--- SUPPLIED INFORMATION ---
◆ ◆ ◆ ◆ ◆

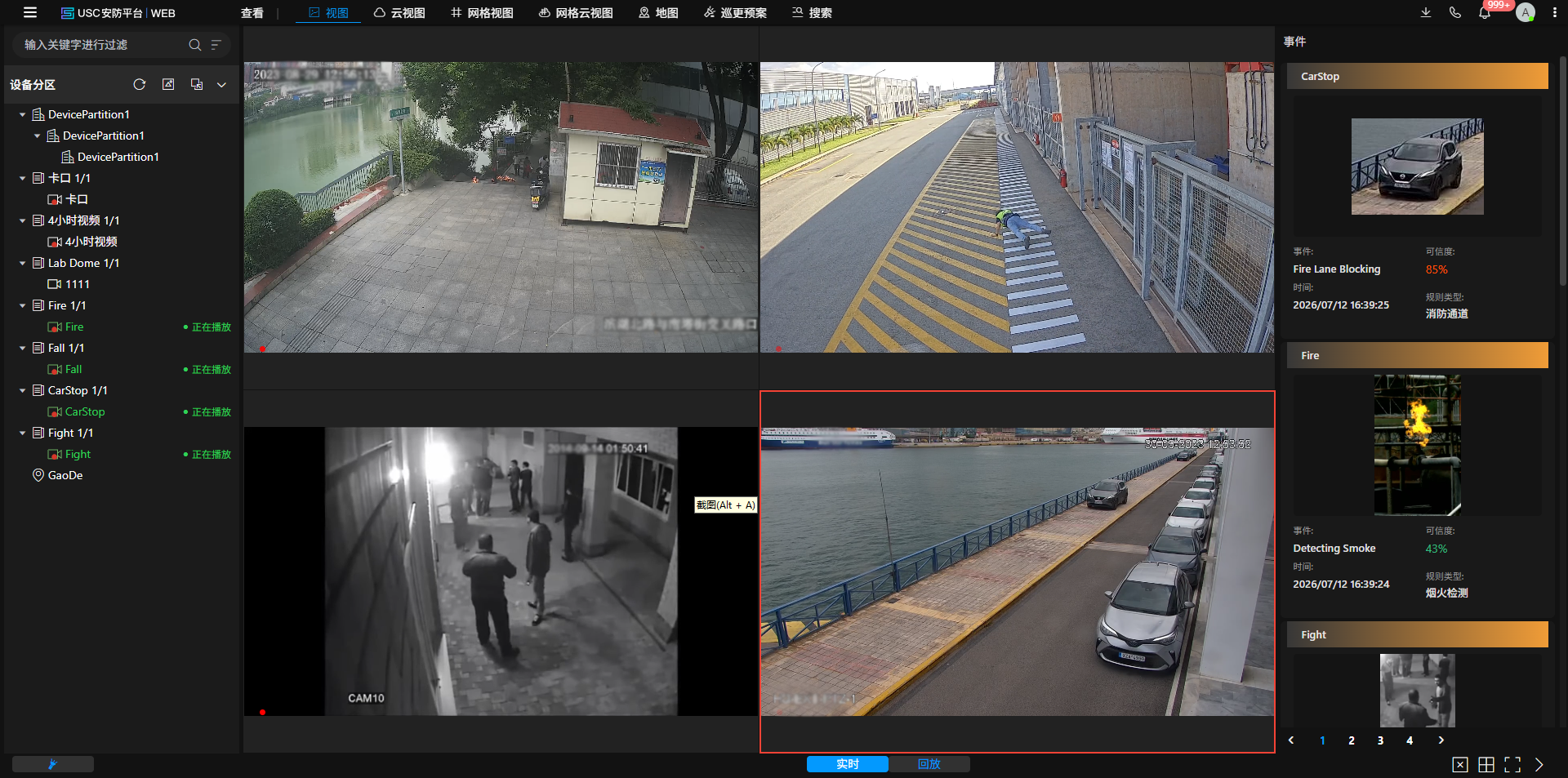Click the search magnifier in filter box

[194, 45]
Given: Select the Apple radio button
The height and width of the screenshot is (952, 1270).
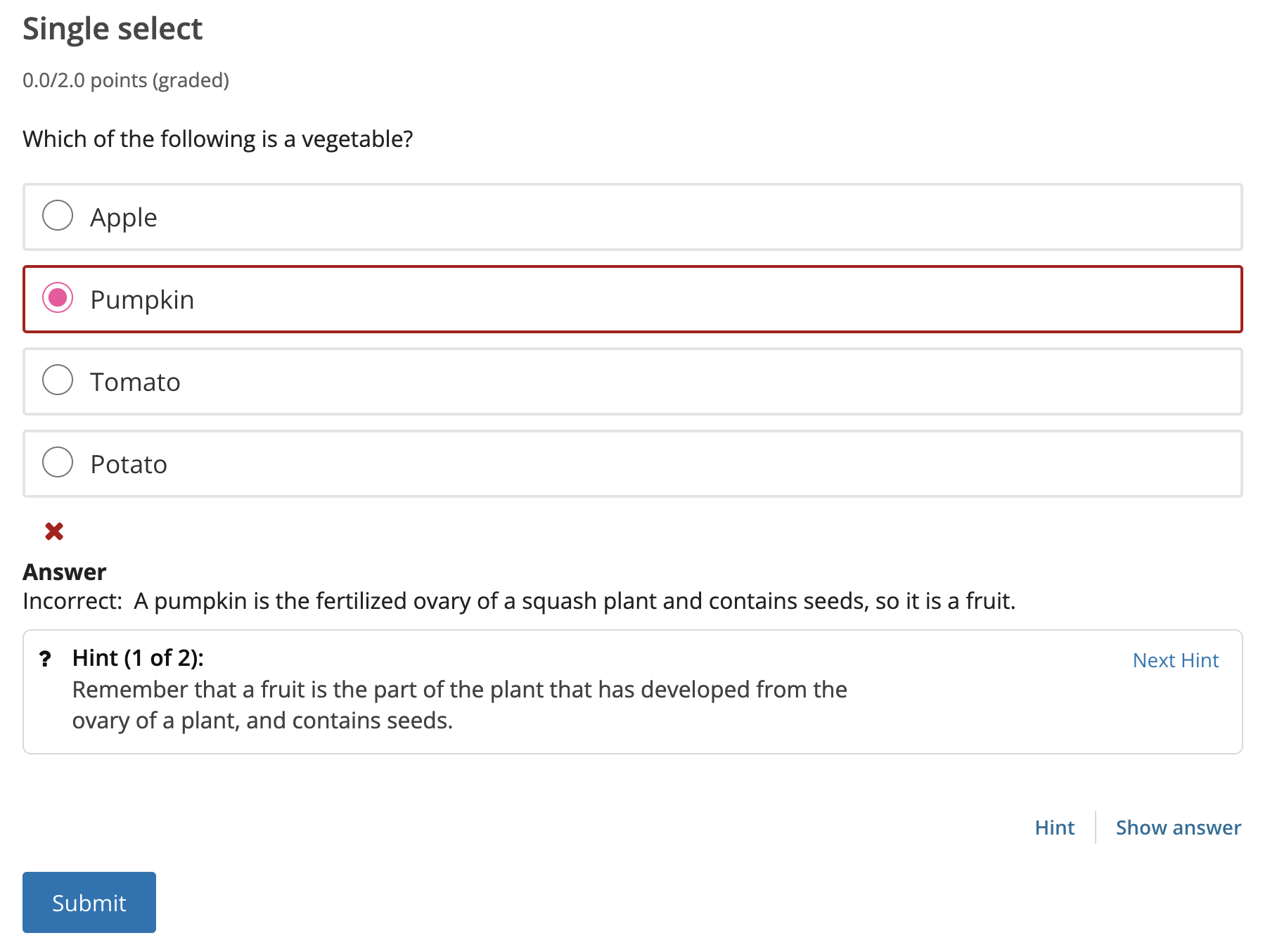Looking at the screenshot, I should 58,216.
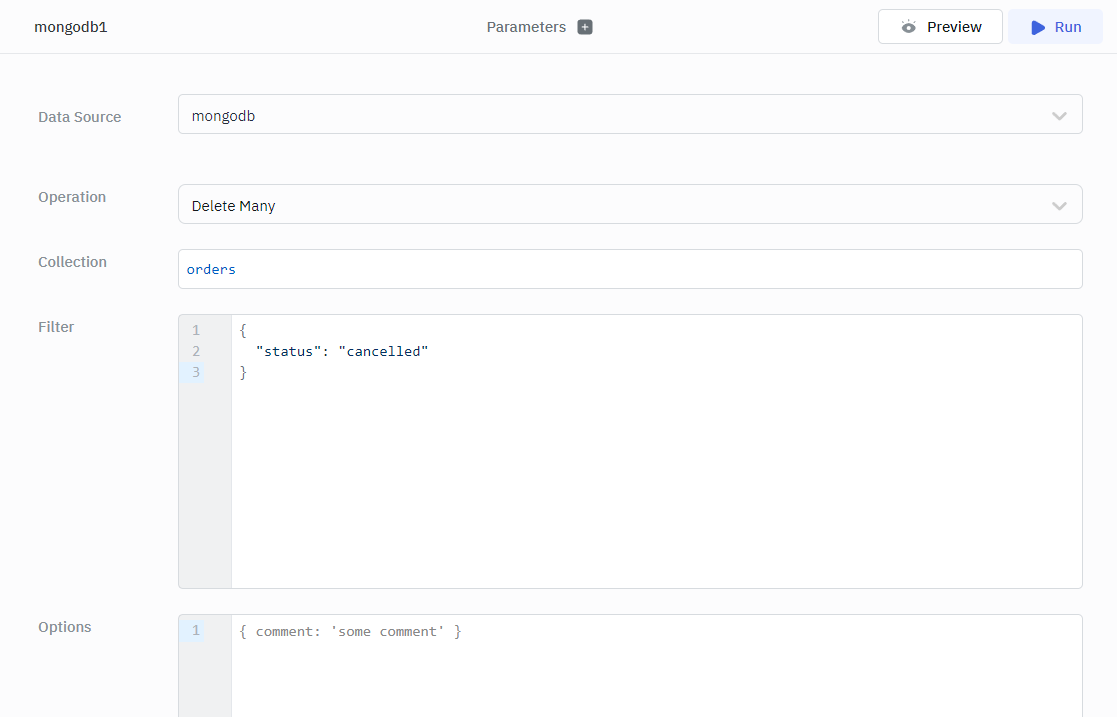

◆ ◆ ◆ ◆ ◆

--- WHAT IS REQUIRED ---
Retype precisely, and only, the lines from the one holding "The height and" through the final line of the data above, with the pictures omitted.

--- TASK SOLUTION ---
The height and width of the screenshot is (952, 1270).
Looking at the screenshot, I should 58,216.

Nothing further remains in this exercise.